Deux sortes de contractions peuvent être mises en jeu :
  • Les contractions dynamiques :
Elles se rencontrent pendant les mouvements. Des contractions musculaires entraînent ou freinent les mouvements. Ainsi dans une flexion en avant de type uttanâsana la contraction des extenseurs de hanche provoquera la remontée du buste. L'attention permet de relâcher ces même extenseurs pour permettre la descente en douceur.
  • Les contractions statiques :
Une fois qu'une position a été prise il n'y a plus de mouvement et son maintien demande une contraction musculaire sélective. Si des muscles non indispensables au maintien de la position ont été sollicités, la posture manque de grâce et devient épuisante. Maintenir la posture tout en prêtant attention à ce qui ce passe dans le corps va permettre d'affiner et d'ajuster le geste en libérant des tensions inutiles.


Le diaphragme
le diaphragme
Le yoga pose deux règles simples pour la synchronisation respiratoire lors des enchaînements dynamiques :
  • de préférence inspirer dans une posture d'ouverture et éviter d'inspirer dans un mouvement qui comprime la cage thoracique.
  • l'expiration devrait logiquement avoir lieu sur une flexion, tout en sachant qu'expirer dans une extension ne constitue pas une erreur physiologique.
L'allongement de l'expiration prépare une meilleure inspiration. Elle favorise un meilleur fonctionnement du diaphragme. Cet approfondissement du souffle aide à diminuer le flux des pensées.
La concentration va inclure des aspects divers comme la vitesse, l'adresse et la coordination. Du point de vue du yoga, persévérer dans la stabilité posturale, favorise la concentration et à la longue, la stabilité psychologique. Tout en favorisant un meilleur fonctionnement du diaphragme, l'attention portée au souffle aide à diminuer le flux des pensées. Ces apprentissages de base nécessitent plusieurs mois de pratique (Respiration profonde).

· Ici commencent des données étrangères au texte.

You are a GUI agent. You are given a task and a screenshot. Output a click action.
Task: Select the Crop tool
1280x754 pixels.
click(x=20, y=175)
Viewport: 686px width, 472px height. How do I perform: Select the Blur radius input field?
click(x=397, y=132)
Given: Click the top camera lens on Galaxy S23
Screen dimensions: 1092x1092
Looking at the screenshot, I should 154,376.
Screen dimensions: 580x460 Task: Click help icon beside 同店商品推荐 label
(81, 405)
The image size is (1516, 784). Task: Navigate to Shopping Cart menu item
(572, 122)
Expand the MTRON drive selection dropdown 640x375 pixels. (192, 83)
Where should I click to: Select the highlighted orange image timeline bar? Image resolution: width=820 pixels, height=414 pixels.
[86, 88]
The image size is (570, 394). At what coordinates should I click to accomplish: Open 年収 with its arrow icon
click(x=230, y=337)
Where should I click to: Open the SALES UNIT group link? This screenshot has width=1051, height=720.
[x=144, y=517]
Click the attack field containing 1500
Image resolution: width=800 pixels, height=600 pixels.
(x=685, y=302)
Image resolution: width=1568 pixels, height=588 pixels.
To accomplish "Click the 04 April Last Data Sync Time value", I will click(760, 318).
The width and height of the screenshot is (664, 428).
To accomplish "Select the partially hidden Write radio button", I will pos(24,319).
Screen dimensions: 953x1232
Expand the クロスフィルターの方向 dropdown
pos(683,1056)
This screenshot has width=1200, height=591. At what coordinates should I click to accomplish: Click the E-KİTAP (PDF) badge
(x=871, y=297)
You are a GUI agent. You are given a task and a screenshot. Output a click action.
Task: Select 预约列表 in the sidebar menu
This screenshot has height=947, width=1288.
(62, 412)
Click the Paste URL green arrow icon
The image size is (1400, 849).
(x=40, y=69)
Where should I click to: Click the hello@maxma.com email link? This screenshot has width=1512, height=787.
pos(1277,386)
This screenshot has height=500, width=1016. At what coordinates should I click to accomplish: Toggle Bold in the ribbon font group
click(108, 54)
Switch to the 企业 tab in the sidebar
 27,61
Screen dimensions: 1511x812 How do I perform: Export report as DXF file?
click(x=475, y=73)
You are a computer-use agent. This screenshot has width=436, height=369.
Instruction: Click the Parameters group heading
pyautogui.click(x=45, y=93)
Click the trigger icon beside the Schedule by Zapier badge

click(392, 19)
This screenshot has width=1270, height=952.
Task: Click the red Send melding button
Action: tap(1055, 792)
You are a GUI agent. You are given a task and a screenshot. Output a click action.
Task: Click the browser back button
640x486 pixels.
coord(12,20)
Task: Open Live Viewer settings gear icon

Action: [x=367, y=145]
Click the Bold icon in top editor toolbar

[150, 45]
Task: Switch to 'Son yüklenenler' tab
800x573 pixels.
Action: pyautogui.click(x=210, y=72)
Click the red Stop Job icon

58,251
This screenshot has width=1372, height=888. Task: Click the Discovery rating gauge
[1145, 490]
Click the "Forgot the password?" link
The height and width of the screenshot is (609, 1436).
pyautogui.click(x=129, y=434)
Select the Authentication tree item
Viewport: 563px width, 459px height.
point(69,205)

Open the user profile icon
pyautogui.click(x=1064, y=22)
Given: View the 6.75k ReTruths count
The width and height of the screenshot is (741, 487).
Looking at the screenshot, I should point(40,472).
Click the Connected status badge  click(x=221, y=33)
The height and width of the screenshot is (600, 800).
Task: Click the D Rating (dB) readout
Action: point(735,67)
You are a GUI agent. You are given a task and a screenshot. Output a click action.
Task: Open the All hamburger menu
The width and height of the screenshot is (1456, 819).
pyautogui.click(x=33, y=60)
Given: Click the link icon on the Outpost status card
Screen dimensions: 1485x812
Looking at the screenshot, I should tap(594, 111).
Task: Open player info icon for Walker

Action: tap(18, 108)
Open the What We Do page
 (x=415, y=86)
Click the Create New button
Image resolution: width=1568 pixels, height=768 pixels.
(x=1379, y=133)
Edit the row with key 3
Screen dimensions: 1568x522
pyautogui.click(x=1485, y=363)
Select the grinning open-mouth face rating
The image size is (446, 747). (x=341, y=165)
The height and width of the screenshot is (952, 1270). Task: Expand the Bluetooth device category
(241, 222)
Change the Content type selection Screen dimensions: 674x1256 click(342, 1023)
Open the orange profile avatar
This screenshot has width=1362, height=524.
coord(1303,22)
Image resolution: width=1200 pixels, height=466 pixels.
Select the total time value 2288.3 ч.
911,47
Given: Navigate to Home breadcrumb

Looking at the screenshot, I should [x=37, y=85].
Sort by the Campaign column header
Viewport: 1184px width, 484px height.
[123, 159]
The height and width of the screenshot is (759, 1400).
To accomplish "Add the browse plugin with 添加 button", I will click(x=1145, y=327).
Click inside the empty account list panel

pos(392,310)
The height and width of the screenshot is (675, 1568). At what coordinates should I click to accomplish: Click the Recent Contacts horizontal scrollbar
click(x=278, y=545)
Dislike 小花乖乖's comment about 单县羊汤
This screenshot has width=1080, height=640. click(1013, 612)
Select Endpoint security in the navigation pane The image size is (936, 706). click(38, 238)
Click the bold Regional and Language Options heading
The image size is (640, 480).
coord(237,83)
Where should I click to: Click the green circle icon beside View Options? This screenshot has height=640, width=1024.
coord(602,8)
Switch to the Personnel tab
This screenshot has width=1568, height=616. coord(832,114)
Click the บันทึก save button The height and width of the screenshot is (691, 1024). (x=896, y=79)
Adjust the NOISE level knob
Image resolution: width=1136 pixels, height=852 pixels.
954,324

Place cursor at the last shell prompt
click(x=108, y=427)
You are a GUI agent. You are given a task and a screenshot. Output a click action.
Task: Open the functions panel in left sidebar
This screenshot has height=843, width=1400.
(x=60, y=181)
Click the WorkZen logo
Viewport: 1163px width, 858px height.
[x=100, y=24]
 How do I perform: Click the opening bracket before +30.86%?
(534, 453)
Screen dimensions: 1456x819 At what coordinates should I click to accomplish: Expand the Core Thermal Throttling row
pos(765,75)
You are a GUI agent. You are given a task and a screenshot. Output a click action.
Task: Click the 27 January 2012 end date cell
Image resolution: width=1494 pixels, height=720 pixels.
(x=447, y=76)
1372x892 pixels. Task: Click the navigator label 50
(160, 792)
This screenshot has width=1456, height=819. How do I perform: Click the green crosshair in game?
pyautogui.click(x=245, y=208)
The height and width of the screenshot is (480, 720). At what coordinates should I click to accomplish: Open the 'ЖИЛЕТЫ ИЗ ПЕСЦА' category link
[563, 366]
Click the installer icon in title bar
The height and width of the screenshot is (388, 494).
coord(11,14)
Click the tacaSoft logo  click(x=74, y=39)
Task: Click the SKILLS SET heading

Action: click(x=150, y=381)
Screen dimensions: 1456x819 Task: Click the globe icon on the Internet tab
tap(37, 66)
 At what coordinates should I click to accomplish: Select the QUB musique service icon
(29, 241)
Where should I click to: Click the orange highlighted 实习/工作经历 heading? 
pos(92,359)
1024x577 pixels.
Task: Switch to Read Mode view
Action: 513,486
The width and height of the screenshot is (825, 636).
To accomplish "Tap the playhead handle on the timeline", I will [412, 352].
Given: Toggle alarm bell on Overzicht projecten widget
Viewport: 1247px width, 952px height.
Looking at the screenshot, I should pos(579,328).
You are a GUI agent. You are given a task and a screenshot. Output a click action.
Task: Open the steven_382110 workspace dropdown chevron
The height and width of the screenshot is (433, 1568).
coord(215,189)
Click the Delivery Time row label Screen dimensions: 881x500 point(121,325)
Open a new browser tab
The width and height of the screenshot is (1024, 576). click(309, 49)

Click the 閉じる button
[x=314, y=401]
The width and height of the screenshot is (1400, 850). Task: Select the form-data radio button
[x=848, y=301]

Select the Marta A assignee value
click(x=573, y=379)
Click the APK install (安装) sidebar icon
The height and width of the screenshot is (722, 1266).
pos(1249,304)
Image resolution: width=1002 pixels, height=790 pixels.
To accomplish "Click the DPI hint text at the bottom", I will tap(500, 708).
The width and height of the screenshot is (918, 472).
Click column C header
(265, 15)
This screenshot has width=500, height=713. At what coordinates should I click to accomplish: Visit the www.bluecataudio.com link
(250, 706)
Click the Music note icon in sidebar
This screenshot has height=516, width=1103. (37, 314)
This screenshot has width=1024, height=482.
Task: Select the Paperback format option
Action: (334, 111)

La pratique régulière des âsanas et du prânâyâma déployée dans une ambiance tranquille et sans compétition, conduit à un moment de silence, d'arrêt des perturbations du mental.
Au fil des années de pratique, la concentration perd de son caractère volontariste pour devenir attention sans intention. Progressivement cette attention s'intègre à tous les instants de la vie, même dans les plus petits événements.